Cyberinsurance is sparking interest from enterprises, but how are security risks assessed for policies? Sean Martin takes a closer look at the process.

Editor's note: This is part two of a series on cyberinsurance. Part one of this series examines the growth of the cyberinsurance market and how policies fit within today's enterprise security strategies.

Cyberinsurance has become a bona fide market in recent years, attracting interest from a variety of enterprises and producing billions of dollars in revenue. But the market has also become complicated in terms of assessing risk and developing policies based on those risks. A key reason for this, as demonstrated by the infamous Target breach, is that businesses have more to worry about.

Given the fact that Target was breached through a third-party vendor, it's no longer enough for an organization to look solely at its own risk; businesses also need to look at the cyber risk introduced by their third-party supply chain. "We see cyberinsurance as a baseline requirement just to be able to do business with another company," said William Dixon, vice president at Stroz Friedberg, a cybersecurity and risk management company. "One of the standard questions we ask our vendors and service providers is: Do you have a cyberinsurance policy and what are the coverages associated with that policy?"

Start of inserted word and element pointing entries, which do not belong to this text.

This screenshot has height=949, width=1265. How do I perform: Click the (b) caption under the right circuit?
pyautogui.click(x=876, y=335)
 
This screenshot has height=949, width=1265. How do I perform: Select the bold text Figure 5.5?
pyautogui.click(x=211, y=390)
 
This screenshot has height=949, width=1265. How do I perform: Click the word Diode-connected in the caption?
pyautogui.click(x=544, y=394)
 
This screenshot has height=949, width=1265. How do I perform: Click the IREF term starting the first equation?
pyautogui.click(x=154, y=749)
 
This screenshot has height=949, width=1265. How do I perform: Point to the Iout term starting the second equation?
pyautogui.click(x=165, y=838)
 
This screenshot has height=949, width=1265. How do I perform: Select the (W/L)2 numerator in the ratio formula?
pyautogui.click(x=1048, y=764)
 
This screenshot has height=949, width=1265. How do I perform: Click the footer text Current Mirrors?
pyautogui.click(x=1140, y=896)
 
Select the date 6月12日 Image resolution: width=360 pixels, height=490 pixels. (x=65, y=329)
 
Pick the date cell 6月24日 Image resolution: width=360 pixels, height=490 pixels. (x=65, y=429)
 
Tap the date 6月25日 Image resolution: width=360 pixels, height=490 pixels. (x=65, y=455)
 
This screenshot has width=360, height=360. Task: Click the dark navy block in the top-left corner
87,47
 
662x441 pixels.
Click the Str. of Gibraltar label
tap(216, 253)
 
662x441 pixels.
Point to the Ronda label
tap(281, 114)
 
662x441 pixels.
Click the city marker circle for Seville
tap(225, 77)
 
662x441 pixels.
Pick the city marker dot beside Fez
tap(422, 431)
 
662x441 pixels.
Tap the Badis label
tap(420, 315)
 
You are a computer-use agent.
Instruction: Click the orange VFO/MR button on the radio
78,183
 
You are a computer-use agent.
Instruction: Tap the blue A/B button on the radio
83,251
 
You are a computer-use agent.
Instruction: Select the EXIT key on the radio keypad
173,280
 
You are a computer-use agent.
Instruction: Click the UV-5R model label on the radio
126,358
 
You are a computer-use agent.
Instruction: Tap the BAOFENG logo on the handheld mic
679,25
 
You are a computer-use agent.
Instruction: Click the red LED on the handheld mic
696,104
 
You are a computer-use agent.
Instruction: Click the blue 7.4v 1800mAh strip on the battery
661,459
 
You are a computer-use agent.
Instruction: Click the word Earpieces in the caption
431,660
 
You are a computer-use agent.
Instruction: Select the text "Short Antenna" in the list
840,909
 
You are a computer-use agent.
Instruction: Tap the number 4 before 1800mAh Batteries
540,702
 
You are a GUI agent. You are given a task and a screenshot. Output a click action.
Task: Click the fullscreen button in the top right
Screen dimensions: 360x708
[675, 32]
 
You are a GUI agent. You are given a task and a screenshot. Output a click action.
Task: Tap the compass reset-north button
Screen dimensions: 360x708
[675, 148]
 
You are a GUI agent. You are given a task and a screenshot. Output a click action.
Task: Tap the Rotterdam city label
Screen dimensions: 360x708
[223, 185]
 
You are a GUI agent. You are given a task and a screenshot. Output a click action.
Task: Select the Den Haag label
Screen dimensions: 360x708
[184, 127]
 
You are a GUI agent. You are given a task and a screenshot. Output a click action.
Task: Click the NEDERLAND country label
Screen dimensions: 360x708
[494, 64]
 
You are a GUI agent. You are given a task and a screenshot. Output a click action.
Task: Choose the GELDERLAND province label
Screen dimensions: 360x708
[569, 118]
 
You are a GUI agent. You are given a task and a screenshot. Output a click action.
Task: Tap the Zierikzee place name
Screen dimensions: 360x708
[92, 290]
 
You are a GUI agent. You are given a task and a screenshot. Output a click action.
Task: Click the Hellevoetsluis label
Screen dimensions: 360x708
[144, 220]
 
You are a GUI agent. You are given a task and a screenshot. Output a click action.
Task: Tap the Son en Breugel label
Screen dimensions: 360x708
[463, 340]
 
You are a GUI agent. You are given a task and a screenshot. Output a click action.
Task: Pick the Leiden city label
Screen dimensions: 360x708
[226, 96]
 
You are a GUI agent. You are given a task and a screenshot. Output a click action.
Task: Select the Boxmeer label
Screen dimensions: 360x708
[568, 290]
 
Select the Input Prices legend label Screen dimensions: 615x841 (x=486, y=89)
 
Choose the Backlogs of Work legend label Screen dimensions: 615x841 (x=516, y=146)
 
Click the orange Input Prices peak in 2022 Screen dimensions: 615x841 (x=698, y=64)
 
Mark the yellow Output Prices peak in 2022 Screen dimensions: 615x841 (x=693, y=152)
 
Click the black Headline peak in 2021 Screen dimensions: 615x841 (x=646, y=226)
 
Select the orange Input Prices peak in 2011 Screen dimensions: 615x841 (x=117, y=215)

Large organizations may consider cyberinsurance a must-have, but this can't be the only factor to consider. "If you plan to do business with a large company or are being entrusted by a business partner with data that could have some classification other than public, you should see that as a signal that cyberinsurance should be considered," Dixon said.

For example, a 10-person post-production shop operating out of a garage that is working for a large movie studio might find it cost-prohibitive to hire a CISO and/or to run a formal cybersecurity program. However, this doesn't mean they are off the hook. Working through a cyberinsurance assessment as a third-party vendor could help offset the financial risk for the business they are working for. At a minimum, experts say, it would show that they have some mitigating controls in place.

"The decision to take out a cyberinsurance policy isn't just related to size," Dixon added. "It's more about the classification of the data and how critical that data, as well as the third-party business process surrounding it, are to the business."

How is cyberinsurance coverage determined?

Coverage is generally determined by the risk an organization faces with respect to the potential for loss of both data and revenue. Unfortunately, there is little historical data for the market to rely upon. "As an industry, we are looking for new ways to value risk," said David Bradford, chief strategy officer at Advisen, an insurance analytics firm. "Insurers are learning and bringing technologists on staff, but we need some dialogue to make sure the values we pick are right."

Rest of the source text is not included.